## [RECORDS SUPPLIED]
= Beginning of Section =

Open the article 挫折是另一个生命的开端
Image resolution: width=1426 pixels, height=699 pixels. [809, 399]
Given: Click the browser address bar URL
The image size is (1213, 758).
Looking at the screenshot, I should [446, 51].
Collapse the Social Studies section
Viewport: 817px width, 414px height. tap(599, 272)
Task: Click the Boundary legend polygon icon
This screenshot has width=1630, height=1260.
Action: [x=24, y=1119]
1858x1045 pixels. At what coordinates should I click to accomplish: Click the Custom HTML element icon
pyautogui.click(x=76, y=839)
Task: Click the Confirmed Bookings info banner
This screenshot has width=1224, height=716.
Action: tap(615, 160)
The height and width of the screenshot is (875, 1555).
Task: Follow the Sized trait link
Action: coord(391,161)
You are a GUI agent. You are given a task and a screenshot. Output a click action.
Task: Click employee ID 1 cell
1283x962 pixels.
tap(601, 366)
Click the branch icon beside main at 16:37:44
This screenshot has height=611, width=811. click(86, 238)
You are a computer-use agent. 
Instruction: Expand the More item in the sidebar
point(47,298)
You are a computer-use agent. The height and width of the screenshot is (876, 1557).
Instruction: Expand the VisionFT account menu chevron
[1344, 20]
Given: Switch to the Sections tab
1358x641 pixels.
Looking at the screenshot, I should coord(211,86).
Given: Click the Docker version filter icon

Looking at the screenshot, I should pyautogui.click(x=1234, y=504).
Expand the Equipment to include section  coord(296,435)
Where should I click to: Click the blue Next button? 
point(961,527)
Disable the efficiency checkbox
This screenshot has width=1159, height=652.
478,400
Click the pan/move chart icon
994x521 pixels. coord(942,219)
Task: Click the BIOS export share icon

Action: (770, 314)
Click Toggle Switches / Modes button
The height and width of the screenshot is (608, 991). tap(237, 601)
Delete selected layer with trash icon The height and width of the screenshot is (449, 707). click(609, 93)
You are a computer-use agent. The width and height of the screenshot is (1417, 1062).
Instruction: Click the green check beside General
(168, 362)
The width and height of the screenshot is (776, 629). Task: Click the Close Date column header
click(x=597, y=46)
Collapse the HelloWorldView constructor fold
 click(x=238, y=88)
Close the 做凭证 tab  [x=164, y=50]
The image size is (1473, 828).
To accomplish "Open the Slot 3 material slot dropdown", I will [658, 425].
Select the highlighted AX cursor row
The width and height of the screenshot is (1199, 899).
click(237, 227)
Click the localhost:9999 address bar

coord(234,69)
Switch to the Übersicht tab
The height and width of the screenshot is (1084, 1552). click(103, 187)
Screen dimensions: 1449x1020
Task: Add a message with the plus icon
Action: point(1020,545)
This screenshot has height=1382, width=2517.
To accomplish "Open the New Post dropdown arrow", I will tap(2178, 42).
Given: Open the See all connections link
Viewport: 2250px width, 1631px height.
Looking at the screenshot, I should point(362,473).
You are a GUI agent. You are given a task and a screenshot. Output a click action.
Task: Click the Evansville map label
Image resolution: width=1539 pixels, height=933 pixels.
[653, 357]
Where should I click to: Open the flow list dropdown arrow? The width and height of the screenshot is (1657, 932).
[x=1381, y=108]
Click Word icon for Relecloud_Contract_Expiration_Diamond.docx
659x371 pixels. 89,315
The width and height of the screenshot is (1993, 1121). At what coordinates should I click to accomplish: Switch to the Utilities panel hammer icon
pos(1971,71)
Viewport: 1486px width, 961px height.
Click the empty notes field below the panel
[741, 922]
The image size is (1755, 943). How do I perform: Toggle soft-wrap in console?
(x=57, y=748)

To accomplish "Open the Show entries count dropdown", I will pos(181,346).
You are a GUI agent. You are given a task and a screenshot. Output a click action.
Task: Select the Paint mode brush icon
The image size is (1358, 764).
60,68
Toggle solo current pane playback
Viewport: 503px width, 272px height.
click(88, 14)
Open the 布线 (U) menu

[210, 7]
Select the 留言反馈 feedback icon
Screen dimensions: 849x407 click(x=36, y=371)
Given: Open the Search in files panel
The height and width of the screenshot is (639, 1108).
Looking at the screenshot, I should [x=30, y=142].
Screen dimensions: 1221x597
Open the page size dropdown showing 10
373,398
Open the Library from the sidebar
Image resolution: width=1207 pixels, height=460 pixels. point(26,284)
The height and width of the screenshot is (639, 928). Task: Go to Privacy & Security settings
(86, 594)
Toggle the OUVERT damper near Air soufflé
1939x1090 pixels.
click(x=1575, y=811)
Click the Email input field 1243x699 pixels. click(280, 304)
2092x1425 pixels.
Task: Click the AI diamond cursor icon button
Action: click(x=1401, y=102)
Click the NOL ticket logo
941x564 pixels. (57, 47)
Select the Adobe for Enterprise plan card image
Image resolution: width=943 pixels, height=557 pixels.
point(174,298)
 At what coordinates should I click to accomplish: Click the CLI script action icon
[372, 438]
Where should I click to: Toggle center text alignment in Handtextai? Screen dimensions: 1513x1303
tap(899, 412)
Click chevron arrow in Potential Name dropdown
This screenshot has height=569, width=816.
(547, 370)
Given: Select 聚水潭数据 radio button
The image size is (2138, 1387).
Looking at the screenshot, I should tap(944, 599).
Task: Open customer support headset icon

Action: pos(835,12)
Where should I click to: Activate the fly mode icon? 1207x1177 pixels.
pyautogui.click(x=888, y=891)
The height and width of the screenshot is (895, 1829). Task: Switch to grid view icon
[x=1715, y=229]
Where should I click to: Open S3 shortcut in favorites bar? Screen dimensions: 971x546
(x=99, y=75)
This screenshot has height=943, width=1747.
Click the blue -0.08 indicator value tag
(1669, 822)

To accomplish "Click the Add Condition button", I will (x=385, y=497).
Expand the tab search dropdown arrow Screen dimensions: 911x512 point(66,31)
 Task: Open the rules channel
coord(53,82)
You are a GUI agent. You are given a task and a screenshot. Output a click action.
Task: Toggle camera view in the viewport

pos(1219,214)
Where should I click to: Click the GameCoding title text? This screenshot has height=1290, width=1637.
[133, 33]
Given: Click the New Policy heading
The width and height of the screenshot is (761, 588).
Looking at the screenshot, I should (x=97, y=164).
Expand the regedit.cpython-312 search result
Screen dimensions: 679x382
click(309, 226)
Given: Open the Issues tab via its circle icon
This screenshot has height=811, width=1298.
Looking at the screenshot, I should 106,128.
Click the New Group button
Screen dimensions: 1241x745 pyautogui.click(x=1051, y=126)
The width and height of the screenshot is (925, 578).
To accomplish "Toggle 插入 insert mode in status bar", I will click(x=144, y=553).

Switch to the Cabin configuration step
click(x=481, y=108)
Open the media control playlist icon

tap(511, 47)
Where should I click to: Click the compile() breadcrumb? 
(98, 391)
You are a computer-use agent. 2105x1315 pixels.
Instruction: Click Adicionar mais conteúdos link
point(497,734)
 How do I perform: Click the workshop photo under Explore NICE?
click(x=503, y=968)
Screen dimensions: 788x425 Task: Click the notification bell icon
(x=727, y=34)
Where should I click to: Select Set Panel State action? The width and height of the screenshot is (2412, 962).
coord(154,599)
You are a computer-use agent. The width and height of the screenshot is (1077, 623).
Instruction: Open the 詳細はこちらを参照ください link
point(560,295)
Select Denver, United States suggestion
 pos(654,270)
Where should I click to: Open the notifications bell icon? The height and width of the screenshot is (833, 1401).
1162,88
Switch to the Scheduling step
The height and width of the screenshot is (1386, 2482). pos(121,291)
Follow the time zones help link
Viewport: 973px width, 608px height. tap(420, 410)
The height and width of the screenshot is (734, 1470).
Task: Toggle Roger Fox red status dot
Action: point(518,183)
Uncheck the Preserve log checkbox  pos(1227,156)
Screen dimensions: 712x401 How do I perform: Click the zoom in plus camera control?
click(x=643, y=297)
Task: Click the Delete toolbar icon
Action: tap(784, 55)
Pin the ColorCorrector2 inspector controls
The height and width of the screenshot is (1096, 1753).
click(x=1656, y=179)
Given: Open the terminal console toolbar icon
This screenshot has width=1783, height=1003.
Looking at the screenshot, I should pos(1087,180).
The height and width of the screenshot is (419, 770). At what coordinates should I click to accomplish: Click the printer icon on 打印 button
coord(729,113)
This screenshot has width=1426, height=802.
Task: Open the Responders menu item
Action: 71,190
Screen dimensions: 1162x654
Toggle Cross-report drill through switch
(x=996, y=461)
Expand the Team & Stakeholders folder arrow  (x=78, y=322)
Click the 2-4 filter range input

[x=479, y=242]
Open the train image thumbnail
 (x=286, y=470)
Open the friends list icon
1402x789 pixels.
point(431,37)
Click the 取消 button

= End of Section =

## [EXERCISE]
Search the material for "will" and copy each matching line.

## [EXERCISE SOLUTION]
To accomplish "Open the Slot 3 material slot dropdown", I will [658, 425].
To accomplish "Open the New Post dropdown arrow", I will tap(2178, 42).
To accomplish "Open the Show entries count dropdown", I will pos(181,346).
To accomplish "Click the Add Condition button", I will (x=385, y=497).
To accomplish "Toggle 插入 insert mode in status bar", I will click(x=144, y=553).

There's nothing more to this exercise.